Ein Bundeswehr-Insider sagt: "Natürlich ist das mit dem Zentrum jetzt nicht das, was die Politik sich vorgestellt hat. Die Bundeswehr hat die nötigen Experten eben nicht." Das Problem hätte sich nur noch verschärft, wenn man ein größeres, eigenständiges PTBS-Zentrum hätte gründen wollen. "Das wäre doch in einem halben Jahr noch viel weniger zu machen gewesen."
Die Bundeswehr hat die Mediziner nicht, die sie braucht, und sie bekommt sie auch nicht. Die Konkurrenz durch die 2.000 deutschen Kliniken, von denen außerhalb der Metropolen nahezu alle händeringend nach Ärzten suchen, ist enorm. Nach wie vor sind von den 40 Stellen für Psychiater, die bei der rund 250.000 Mann und Frau starken Truppe vorgesehen sind, nur 22 besetzt.
Doch fehlen nicht nur Seelenärzte. Der Wehrbeauftragte Reinhold Robbe (SPD) klagte in seinem jüngsten Bericht: Der Zentrale Sanitätsdienst habe "ganz offensichtlich erhebliche Probleme". Es fehlten 430 Sanitätsoffiziere, viele Sanitätsärzte hätten "innerlich gekündigt". Robbe weist darauf hin, was neben den offensichtlichen Belastungen durch Auslandseinsätze die Arbeitsbedingungen ebenfalls stark verändert: der Frauenanteil. Frauen stellen inzwischen rund die Hälfte der Sanitäter, 2008 waren 62 Prozent der Stabsärzte weiblich. "So wird der Sanitätsdienst besonders durch familienbedingte Abwesenheiten belastet", schreibt Robbe.
Eine Arbeitsgruppe im Ministerium soll nun bis Ende September Vorschläge vorlegen, wie Fachpersonal gehalten und gewonnen werden kann.

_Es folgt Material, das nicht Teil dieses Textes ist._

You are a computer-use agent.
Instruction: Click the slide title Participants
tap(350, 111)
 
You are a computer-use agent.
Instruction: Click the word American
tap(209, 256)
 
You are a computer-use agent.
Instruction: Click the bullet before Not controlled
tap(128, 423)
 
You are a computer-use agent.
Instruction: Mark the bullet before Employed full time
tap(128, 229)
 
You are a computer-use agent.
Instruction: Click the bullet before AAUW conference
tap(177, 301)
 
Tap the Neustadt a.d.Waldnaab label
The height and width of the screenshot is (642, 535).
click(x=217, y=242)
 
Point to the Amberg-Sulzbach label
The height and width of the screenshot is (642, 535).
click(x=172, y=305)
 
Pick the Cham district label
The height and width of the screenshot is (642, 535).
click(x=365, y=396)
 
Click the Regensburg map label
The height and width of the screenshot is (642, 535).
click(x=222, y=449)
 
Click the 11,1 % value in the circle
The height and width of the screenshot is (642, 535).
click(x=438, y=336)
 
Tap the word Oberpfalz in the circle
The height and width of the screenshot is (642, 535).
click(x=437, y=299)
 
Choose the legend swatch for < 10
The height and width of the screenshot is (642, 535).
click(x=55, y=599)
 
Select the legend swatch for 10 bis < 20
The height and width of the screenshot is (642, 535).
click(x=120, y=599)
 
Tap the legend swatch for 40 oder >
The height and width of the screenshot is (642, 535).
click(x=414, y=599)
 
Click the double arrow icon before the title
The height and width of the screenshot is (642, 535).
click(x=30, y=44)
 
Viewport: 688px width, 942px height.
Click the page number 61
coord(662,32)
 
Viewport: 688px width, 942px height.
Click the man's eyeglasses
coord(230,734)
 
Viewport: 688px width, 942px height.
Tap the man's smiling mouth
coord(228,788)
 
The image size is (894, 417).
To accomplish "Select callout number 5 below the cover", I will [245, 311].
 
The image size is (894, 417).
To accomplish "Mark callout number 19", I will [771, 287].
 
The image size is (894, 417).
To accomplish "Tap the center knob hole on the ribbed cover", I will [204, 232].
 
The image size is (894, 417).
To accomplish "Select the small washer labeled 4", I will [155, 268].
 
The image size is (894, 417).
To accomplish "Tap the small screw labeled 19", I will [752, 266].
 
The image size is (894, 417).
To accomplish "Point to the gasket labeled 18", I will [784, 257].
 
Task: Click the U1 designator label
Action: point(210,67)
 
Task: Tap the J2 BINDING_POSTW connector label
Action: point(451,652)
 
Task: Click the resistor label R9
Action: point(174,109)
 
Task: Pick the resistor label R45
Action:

Dieses Jahr bekommen die Fachärzte bereits eine Zulage von 600 Euro. Um die Abwanderung zu verhindern, hat das Ministerium den Bundeswehrärzten den Schritt in die zivile Verbeamtung stark erschwert.
Dabei dürfe das Ministerium keinesfalls stehen bleiben, fordert die FDP-Bundestagsabgeordnete Elke Hoff. "Einer der ersten Punkte muss sein, dass die Vereinbarkeit von Familie und Beruf verbessert wird", sagt sie. "Gegenwärtig ist der Sanitätsdienst nicht in der Lage, seine Aufgabe zu erfüllen." Es werde Jahre dauern, die Nachwuchsrekrutierung aufzumöbeln. Doch müsse sich sofort auch die Ausbildung ändern. Die Sanitätssoldaten seien mit der Gewaltrealität in Afghanistan überfordert.
Indirekt bestätigt das auch Bundeswehrpsychiater Zimmermann. "Die Sanitätssoldaten", sagt er, "sind eine besondere Risikogruppe für PTBS."